There were 1,236 housing units, of which 10.8% were vacant. The homeowner vacancy rate was 1.5% and the rental vacancy rate was 7.0%.

Racial composition as of the 2020 census
| Race | Number | Percent |
|---|---|---|
| White | 2,417 | 91.0% |
| Black or African American | 8 | 0.3% |
| American Indian and Alaska Native | 45 | 1.7% |
| Asian | 20 | 0.8% |
| Native Hawaiian and Other Pacific Islander | 2 | 0.1% |
| Some other race | 37 | 1.4% |
| Two or more races | 127 | 4.8% |
| Hispanic or Latino (of any race) | 113 | 4.3% |

===2010 census===
As of the census of 2010, there were 3,142 people, 1,167 households, and 698 families residing in the city. The population density was 1348.5 PD/sqmi. There were 1,285 housing units at an average density of 551.5 /mi2. The racial makeup of the city was 91.7% White, 0.5% African American, 2.5% Native American, 1.4% Asian, 0.3% Pacific Islander, 1.2% from other races, and 2.4% from two or more races. Hispanic or Latino of any race were 4.3% of the population.
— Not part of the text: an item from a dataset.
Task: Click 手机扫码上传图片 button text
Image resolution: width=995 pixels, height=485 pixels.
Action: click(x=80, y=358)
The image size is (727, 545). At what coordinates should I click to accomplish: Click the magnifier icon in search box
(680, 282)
There were 1,167 households, of which 24.3% had children under the age of 18 living with them, 46.4% were married couples living together, 9.3% had a female householder with no husband present, 4.2% had a male householder with no wife present, and 40.2% were non-families. 34.8% of all households were made up of individuals, and 17.5% had someone living alone who was 65 years of age or older. The average household size was 2.17 and the average family size was 2.77.

The median age in the city was 43.7 years. 17% of residents were under the age of 18; 7.2% were between the ages of 18 and 24; 27.3% were from 25 to 44; 28.3% were from 45 to 64; and 20.1% were 65 years of age or older. The gender makeup of the city was 58.3% male and 41.7% female.

===2000 census===
As of the census of 2000, there were 3,247 people, 1,137 households, and 767 families residing in the city. The population density was 1,349.0 PD/sqmi. There were 1,279 housing units at an average density of 531.4 /mi2. The racial makeup of the city was 93.93% White, 0.37% African American, 2.13% Native American, 0.59% Asian, 0.09% Pacific Islander, 0.99% from other races, and 1.91% from two or more races. Hispanic or Latino of any race were 2.25% of the population.
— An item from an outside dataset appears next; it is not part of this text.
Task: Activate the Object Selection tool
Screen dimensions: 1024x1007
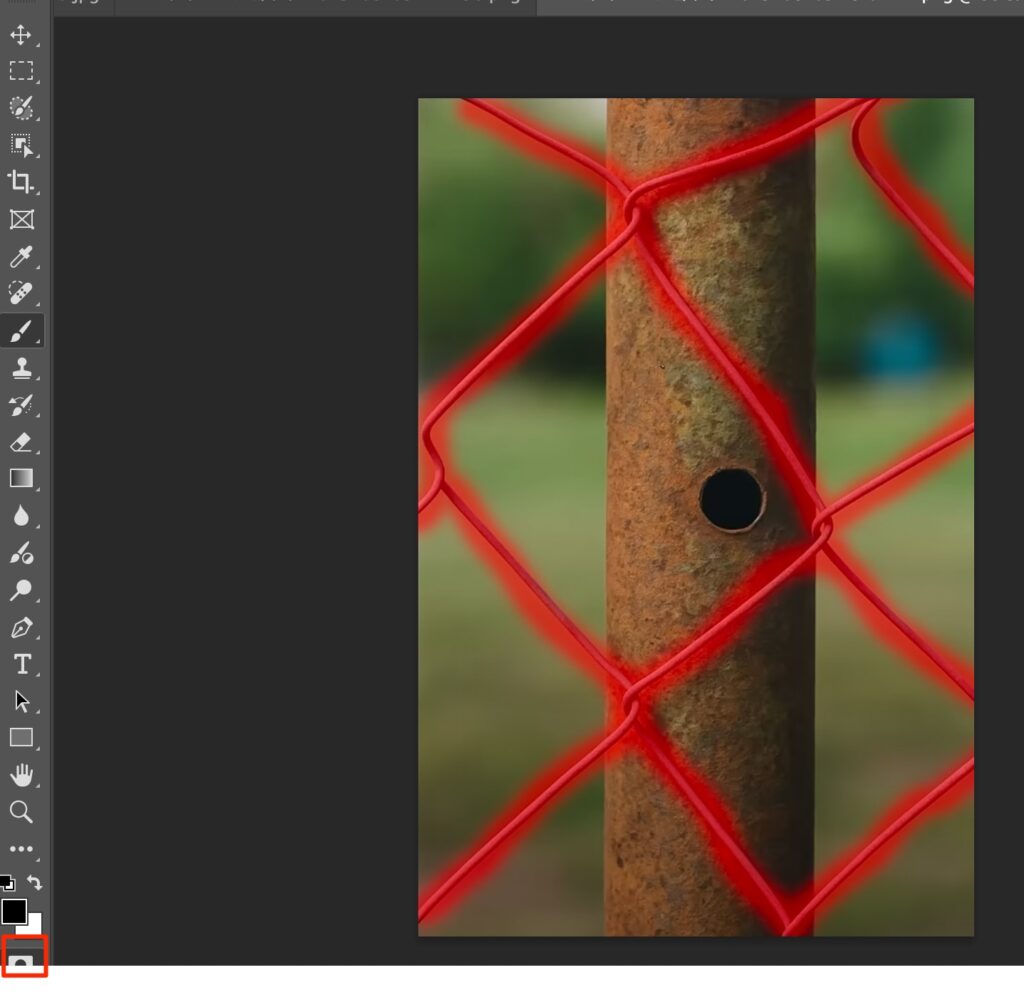Action: coord(20,145)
There were 1,137 households, out of which 28.9% had children under the age of 18 living with them, 54.1% were married couples living together, 8.4% had a female householder with no husband present, and 32.5% were non-families. 27.6% of all households were made up of individuals, and 12.8% had someone living alone who was 65 years of age or older. The average household size was 2.33 and the average family size was 2.83.

In the city, the population was spread out, with 20.1% under the age of 18, 7.9% from 18 to 24, 30.4% from 25 to 44, 26.1% from 45 to 64, and 15.6% who were 65 years of age or older. The median age was 40 years. For every 100 females, there were 132.9 males. For every 100 females age 18 and over, there were 143.2 males.

The median income for a household in the city was $30,580, and the median income for a family was $36,908. Males had a median income of $30,386 versus $20,968 for females. The per capita income for the city was $14,563. About 7.6% of families and 12.1% of the population were below the poverty line, including 16.3% of those under age 18 and 7.1% of those age 65 or over.
==Government and infrastructure==
The city government is small due to the limited number of residents.

Major facilities are run by the state, which operates the Idaho State Hospital North here. In addition, the Idaho Department of Correction operates the Idaho Correctional Institution-Orofino here.

The United States Postal Service operates the Orofino Post Office.

==Transportation==
The city is served by US 12, a two-lane undivided highway on the south bank of the Clearwater River, connected to Orofino by a bridge. The highway connects to Lewiston to the west and Missoula, Montana (over Lolo Pass) to the east. The route is known as the "Northwest Passage Scenic Byway," a National Scenic Byway. The population is dependent on cars. Most areas have few or no sidewalks.
Orofino Municipal Airport (KS68) is available for those traveling by small aircraft.